Is a life without mail any life at all? This is a question you may have to ask yourself after the USPS announced that given the rate of declining first-class mail volume it will be broke by early next year. According to the NY Times, since mail volume has dropped 22% from five years ago, the Postal Service is lobbying Congress for multiple cuts and program changes; among these is the approval to discontinue Saturday mail delivery. The USPS once had pride in their service and adopted the phrase, “neither snow, nor rain, not heat, nor gloom of night stays these couriers from the swift completion of their appointed rounds”, originally coined by Herodotus, to describe their commitment to delivery. However, these days it seems that a little bit of snow and ice can stop delivery, and mail was once delivered twice a day, or a dozen times a week, back before the 1950s.

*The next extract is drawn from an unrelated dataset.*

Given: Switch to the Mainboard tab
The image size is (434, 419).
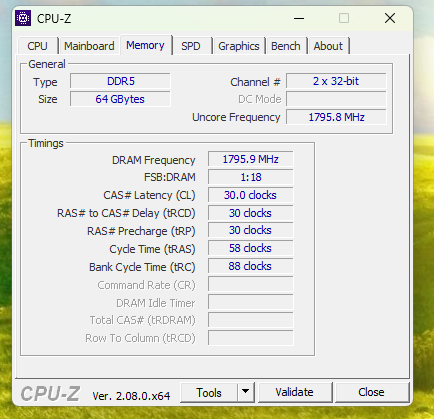Looking at the screenshot, I should pos(89,46).
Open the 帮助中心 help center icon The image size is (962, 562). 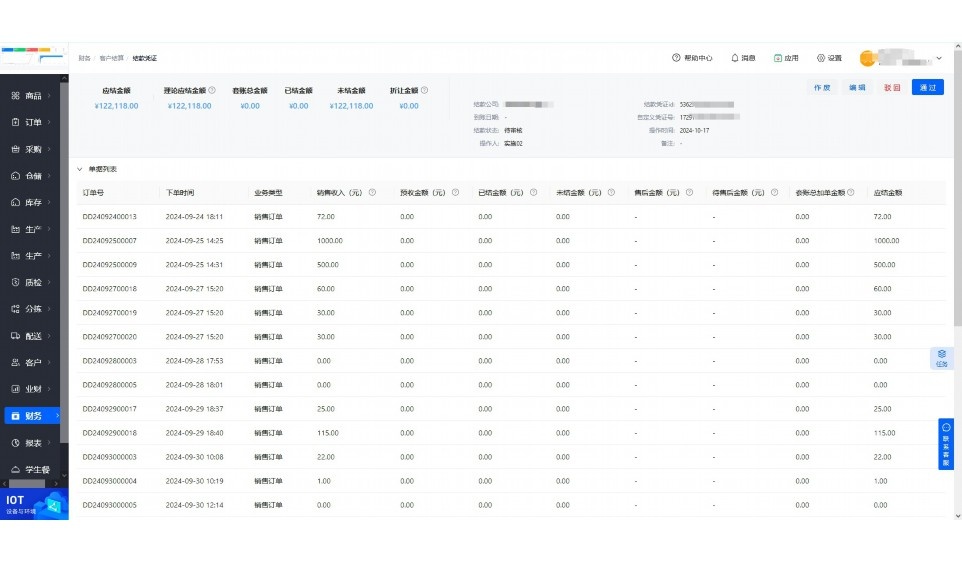click(x=677, y=58)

The Postal Service’s current fiscal year ends on September 30, so unless Congress enacts legislation this month to eliminate programs to save the USPS $5.5 billion annually and allow them to cut back on deliveries, then a world without your friendly neighborhood mailman is fast approaching.
So, what does this really mean? These days most packages are being delivered by UPS or FedEx, and many people are receiving their bills online. Does the idea of the USPS going under really raise concerns with a large number of people, or are people more concerned with the ease in which companies and organizations are asking the government for a bailout?